DIRECTIONS FOR THIS TASK
Write out only the lines from the line containing "The image size is (516, 282)." to the end of the listing below, both included, exactly as they stand. Drop the pictures.

INPUT MATERIAL
[Start of Attachment]

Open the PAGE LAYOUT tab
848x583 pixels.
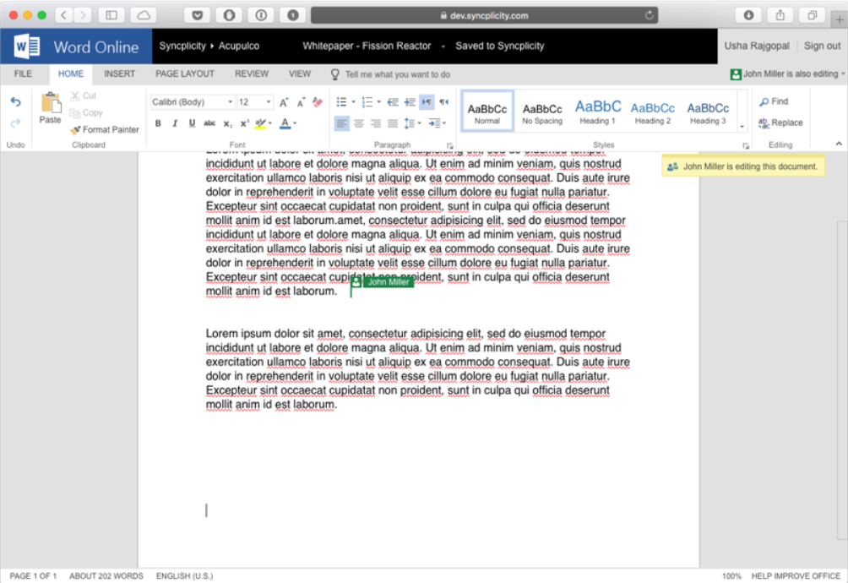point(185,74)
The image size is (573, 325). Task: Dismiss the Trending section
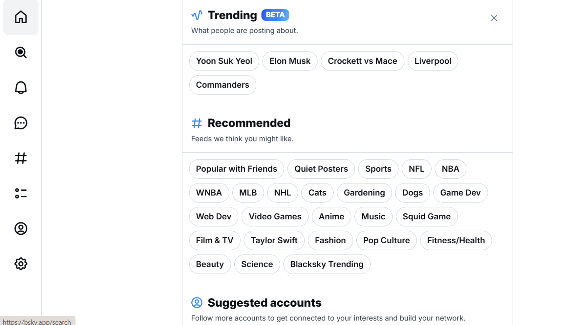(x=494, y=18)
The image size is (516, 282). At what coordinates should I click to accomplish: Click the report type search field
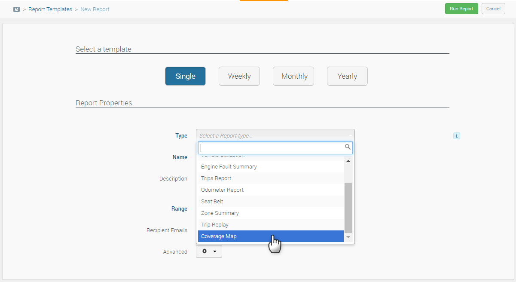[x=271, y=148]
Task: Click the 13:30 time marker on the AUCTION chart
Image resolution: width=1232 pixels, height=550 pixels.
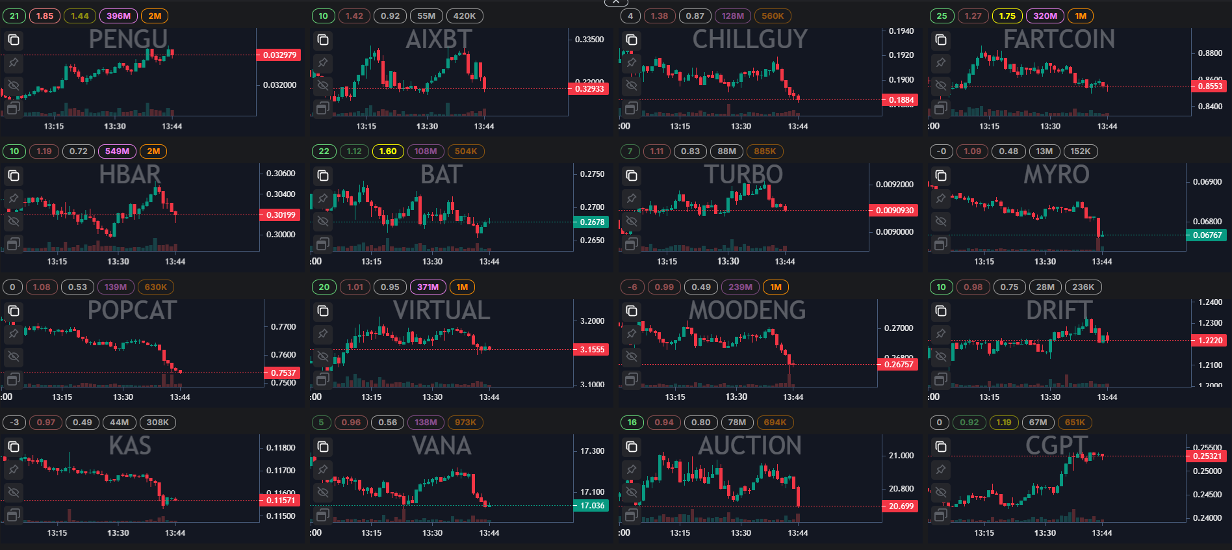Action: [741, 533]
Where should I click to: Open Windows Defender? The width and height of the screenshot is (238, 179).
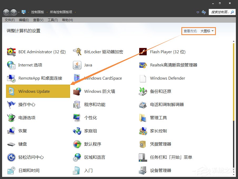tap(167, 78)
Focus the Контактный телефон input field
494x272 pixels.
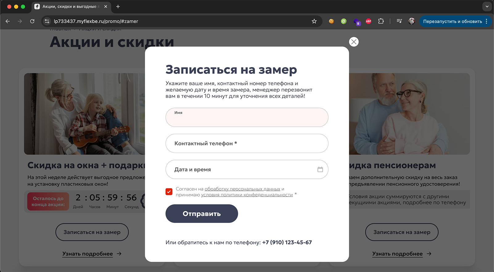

[End of Attachment]

FINAL ANSWER
The image size is (516, 282). At what coordinates should I click to accomplish: Click the report type search field
[x=271, y=148]
Task: Click the 13:30 time marker on the AUCTION chart
Image resolution: width=1232 pixels, height=550 pixels.
Action: [741, 533]
Where should I click to: Open Windows Defender? The width and height of the screenshot is (238, 179).
tap(167, 78)
Focus the Контактный телефон input field
494x272 pixels.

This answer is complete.